[Data entries]

++++++++

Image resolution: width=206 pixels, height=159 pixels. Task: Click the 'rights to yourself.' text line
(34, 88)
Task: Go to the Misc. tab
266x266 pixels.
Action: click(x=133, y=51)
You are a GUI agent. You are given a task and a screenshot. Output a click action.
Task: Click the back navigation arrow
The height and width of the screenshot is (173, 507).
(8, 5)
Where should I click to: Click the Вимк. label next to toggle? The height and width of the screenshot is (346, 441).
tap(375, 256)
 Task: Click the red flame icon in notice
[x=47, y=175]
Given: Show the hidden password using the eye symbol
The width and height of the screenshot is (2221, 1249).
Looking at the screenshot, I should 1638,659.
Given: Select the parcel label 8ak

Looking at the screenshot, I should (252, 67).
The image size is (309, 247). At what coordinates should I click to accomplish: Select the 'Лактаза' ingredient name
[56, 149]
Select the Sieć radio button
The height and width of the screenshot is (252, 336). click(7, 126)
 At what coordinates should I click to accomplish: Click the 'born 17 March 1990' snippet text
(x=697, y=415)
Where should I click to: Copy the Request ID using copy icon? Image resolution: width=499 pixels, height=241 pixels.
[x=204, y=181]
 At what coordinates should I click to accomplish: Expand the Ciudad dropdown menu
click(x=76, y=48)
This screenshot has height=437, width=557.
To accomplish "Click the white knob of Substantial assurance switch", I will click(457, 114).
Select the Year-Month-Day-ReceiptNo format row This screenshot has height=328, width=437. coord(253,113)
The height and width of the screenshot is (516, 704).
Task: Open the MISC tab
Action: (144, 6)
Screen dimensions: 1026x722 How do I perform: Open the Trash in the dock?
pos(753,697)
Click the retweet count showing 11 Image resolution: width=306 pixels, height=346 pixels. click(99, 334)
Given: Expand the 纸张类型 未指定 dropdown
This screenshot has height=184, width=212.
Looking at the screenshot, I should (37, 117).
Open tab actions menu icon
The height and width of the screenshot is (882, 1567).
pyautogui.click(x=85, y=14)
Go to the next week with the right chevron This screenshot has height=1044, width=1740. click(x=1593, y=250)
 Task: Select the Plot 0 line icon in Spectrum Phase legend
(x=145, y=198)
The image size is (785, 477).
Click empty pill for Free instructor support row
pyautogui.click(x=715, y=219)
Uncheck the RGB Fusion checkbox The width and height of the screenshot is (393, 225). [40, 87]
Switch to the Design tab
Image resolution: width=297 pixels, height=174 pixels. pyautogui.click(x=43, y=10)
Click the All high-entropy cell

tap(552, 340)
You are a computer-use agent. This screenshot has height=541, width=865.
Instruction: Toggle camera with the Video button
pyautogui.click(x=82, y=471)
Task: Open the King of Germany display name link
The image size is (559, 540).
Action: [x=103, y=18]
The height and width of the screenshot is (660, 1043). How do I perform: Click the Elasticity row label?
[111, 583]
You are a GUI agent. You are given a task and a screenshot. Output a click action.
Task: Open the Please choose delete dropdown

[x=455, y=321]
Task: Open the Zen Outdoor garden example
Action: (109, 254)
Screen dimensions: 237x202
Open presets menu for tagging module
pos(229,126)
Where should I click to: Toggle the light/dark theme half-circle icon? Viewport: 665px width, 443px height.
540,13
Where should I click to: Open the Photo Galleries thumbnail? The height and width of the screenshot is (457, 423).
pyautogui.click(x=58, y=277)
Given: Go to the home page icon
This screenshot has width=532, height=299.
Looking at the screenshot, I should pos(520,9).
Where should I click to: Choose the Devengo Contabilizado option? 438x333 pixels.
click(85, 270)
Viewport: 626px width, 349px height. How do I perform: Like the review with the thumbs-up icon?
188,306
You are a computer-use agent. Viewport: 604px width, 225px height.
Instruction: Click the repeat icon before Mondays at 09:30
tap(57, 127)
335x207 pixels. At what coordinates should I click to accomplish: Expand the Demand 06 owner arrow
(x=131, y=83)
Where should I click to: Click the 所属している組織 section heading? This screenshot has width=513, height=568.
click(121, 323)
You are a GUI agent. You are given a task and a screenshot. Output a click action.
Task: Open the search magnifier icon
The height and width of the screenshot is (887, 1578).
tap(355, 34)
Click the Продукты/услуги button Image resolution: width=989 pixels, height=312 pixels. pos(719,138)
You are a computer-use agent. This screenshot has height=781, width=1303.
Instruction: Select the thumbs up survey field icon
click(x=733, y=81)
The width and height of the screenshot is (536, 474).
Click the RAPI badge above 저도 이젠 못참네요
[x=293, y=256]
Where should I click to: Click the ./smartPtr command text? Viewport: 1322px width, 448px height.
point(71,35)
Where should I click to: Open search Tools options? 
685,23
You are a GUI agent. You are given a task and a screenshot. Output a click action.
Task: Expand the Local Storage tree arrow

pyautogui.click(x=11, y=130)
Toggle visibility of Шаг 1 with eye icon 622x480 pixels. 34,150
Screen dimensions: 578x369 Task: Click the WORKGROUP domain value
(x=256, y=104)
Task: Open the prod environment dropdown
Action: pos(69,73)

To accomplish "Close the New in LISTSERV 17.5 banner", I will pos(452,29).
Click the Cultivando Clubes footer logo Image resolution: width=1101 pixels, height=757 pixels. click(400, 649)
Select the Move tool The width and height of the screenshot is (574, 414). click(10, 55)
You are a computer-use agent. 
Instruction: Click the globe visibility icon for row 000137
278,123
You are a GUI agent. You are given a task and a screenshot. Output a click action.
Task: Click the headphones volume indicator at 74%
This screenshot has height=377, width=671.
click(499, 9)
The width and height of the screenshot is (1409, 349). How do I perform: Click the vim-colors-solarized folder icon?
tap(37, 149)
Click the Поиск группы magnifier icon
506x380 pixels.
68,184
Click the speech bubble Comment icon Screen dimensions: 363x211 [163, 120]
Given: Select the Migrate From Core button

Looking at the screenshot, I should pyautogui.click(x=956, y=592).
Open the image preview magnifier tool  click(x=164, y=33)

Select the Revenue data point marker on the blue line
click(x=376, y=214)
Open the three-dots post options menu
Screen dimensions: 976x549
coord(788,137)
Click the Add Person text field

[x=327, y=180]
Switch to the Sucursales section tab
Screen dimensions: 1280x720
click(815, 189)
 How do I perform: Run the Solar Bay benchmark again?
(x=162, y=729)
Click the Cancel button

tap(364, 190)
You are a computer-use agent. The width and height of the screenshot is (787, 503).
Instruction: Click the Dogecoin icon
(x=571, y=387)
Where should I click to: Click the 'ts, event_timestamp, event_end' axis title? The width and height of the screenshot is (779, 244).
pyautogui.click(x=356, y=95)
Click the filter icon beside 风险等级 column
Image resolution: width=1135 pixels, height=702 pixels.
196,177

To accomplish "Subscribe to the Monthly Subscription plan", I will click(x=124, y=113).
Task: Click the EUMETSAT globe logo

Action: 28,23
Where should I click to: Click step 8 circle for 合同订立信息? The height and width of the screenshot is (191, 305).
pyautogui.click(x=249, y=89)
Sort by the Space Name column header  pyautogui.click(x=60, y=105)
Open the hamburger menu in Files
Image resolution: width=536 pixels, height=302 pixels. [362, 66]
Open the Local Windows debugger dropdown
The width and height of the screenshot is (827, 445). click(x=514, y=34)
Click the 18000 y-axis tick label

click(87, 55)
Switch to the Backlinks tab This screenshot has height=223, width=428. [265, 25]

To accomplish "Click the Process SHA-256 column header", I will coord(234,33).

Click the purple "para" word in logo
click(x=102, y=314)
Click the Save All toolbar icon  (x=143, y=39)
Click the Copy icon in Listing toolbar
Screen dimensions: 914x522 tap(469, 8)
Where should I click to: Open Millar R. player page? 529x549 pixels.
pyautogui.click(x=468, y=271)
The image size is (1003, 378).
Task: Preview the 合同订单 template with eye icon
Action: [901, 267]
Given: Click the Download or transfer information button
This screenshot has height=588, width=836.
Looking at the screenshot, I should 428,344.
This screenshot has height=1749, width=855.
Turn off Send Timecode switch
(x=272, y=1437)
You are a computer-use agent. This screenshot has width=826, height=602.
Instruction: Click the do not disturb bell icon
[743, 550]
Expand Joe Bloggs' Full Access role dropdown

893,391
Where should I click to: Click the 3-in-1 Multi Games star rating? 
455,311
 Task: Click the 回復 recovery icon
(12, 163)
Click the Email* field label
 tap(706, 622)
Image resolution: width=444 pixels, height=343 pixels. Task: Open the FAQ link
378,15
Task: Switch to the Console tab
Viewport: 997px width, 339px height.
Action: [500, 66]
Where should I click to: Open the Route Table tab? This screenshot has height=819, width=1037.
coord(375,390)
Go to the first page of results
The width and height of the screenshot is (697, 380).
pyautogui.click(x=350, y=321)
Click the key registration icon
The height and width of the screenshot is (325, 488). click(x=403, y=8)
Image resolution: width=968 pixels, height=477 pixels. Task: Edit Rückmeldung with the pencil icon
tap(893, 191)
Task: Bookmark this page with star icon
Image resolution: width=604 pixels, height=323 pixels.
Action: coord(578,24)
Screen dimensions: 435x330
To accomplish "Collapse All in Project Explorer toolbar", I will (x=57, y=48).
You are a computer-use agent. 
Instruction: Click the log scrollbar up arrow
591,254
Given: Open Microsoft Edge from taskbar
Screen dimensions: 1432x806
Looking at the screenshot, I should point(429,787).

++++++++

Reproduce the listing from its first line down to and including the line that contains "The height and width of the screenshot is (252, 336).".

_Reply_.
Image resolution: width=206 pixels, height=159 pixels. Task: Click the 'rights to yourself.' text line
(34, 88)
Task: Go to the Misc. tab
266x266 pixels.
Action: click(x=133, y=51)
You are a GUI agent. You are given a task and a screenshot. Output a click action.
Task: Click the back navigation arrow
The height and width of the screenshot is (173, 507).
(8, 5)
Where should I click to: Click the Вимк. label next to toggle? The height and width of the screenshot is (346, 441).
tap(375, 256)
 Task: Click the red flame icon in notice
[x=47, y=175]
Given: Show the hidden password using the eye symbol
The width and height of the screenshot is (2221, 1249).
Looking at the screenshot, I should 1638,659.
Given: Select the parcel label 8ak

Looking at the screenshot, I should (252, 67).
The image size is (309, 247). At what coordinates should I click to accomplish: Select the 'Лактаза' ingredient name
[56, 149]
Select the Sieć radio button
The height and width of the screenshot is (252, 336). click(7, 126)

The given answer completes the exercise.